WHAT YOU HAVE TO DO ▸
Answer these questions from the abstract on amiodarone and angiogenesis:
(a) In the embryos of which animal was the study done?
(b) Which three vessel measures in the chorioallantoic membrane showed significant reductions?
(c) According to the conclusion, what may these insights guide?

TEXT BLOCK ▸
-------

Thyroid hormone receptor blockade by amiodarone disrupts angiogenesis via VEGFα, WNT7A, BMP, and PI3K/AKT pathways in chick embryo vascular development.

Background: Thyroid hormones (TH) play critical roles in embryonic vascular development, yet their precise molecular contributions remain inadequately defined. This study investigates how pharmacological blockade of thyroid hormone receptors (TR) by amiodarone disrupts angiogenesis and associated molecular signaling pathways in chick embryos.

Results: Amiodarone-treated embryos exhibited notable morphological defects, including hematomas, anophthalmia, ventral wall defects, and limb anomalies, primarily affecting lateral plate mesoderm-derived tissues. Chorioallantoic membrane analysis revealed significant reductions in vessel density, branching, and total vessel length, along with increased lacunarity, indicating impaired angiogenesis. Molecular profiling showed consistent down-regulation of key angiogenic regulators such as VEGFα, WNT7A, BMP2/6, and phosphatidylinositol 3-kinase/ Ak strain transforming (PI3K/AKT) at both transcript and protein levels. In silico docking confirmed strong TRα and TRβ binding, while deiodinase activity assays and western blotting demonstrated impaired thyroxine-to-triiodothyronine (T3) conversion and reduced T3 levels, confirming systemic hypothyroidism and disrupted thyroid hormone signaling.

Conclusion: Our findings underscore the essential role of thyroid hormone signaling in embryonic angiogenesis. Disruption of TR activation by amiodarone significantly impairs vascular formation through coordinated suppression of Vascular endothelial growth factor alpha (VEGFα), WNT7A, bone morphogenetic proteins, and PI3K/AKT pathways. These insights enhance our understanding of TH-related developmental disorders and may guide therapeutic strategies for managing vascular dysfunctions associated with impaired thyroid signaling.

-------

EXCERPTED DATA ▸
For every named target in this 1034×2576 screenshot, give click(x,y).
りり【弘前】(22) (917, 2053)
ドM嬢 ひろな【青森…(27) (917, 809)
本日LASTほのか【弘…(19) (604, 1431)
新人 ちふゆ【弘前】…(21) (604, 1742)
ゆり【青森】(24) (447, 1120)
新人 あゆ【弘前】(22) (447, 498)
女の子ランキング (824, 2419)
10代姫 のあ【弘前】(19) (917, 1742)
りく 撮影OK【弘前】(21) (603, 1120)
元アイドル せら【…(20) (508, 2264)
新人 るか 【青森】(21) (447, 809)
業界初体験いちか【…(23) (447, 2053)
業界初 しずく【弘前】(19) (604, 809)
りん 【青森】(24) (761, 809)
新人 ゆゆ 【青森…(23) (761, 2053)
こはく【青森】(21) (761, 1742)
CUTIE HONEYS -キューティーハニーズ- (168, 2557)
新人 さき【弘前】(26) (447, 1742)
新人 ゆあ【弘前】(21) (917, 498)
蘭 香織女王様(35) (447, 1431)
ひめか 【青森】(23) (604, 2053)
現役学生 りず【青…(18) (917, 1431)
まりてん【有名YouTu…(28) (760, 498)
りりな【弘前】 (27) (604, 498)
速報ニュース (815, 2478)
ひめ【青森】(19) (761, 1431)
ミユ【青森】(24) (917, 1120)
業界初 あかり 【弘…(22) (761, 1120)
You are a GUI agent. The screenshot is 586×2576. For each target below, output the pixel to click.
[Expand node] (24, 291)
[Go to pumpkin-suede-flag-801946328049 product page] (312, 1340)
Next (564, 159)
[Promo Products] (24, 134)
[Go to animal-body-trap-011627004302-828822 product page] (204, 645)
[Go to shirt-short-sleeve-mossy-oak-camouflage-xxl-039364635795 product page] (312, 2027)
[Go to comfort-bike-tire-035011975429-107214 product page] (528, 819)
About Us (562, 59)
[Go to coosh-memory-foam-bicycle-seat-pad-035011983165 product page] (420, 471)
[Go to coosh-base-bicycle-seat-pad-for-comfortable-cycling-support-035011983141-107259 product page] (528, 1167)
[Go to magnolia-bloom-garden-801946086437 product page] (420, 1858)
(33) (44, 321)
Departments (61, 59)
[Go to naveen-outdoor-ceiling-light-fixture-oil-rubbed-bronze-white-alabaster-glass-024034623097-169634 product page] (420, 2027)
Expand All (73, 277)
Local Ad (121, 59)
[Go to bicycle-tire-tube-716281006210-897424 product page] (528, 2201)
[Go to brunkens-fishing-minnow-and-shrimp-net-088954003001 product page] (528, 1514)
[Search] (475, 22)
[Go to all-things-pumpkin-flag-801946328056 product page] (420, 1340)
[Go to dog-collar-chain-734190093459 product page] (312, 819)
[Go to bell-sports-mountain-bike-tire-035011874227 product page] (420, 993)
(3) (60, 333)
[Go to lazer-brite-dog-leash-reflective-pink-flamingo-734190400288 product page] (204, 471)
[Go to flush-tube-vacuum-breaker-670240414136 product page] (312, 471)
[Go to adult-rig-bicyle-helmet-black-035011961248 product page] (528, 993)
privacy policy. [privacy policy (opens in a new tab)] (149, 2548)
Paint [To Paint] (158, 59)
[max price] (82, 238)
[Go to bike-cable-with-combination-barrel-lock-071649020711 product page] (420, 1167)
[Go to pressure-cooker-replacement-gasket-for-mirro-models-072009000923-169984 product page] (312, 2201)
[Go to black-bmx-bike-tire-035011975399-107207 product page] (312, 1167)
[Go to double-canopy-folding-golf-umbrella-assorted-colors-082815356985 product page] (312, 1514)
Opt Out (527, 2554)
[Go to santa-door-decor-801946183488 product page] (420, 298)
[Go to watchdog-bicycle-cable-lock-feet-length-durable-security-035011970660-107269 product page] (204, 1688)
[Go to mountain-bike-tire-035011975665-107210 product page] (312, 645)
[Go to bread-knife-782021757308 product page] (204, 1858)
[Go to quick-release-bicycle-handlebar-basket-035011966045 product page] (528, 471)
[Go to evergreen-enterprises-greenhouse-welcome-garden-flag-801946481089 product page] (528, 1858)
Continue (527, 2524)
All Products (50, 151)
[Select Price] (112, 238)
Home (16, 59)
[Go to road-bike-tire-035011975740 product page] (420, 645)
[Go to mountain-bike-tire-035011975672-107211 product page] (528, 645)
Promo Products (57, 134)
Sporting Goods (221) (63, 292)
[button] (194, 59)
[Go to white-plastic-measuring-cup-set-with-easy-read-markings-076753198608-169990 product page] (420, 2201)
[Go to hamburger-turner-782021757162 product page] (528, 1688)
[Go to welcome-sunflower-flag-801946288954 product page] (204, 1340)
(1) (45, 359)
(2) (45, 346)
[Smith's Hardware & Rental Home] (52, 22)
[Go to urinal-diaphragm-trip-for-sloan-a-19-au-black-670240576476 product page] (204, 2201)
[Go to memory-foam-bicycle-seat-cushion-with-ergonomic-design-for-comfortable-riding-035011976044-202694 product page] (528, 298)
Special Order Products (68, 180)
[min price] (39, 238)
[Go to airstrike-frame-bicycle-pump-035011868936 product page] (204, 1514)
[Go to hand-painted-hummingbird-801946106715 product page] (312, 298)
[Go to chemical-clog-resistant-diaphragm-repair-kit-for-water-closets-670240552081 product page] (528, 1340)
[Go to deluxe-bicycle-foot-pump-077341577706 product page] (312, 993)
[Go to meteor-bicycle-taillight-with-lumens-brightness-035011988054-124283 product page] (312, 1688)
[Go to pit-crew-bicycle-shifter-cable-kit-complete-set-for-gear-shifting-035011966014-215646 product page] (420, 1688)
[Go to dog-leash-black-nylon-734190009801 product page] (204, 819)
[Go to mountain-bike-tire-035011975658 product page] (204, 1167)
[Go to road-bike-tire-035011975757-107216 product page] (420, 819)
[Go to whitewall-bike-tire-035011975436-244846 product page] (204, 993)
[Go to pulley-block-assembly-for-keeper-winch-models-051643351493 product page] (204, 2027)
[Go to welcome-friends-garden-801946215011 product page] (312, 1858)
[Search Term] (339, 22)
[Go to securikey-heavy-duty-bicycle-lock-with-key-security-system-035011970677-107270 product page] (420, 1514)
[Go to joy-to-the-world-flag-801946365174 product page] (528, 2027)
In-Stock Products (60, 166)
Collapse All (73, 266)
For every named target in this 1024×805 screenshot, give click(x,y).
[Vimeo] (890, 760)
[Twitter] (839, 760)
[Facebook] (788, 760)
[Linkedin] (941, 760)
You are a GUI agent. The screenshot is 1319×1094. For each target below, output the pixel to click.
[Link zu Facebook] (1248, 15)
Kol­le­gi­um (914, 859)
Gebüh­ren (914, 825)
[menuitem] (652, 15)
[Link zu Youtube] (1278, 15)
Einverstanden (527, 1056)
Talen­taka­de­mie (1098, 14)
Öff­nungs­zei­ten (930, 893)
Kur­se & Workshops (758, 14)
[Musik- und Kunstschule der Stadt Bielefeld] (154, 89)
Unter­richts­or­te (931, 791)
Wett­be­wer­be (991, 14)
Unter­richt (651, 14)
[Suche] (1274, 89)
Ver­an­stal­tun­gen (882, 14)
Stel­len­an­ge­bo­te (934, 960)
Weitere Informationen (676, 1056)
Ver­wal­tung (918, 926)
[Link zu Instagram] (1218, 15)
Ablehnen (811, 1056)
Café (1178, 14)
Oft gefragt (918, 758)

-------

EXERCISE ANSWER ▸
(a) Chick.
(b) Vessel density, branching, and total vessel length.
(c) Therapeutic strategies for managing vascular dysfunctions associated with impaired thyroid signaling.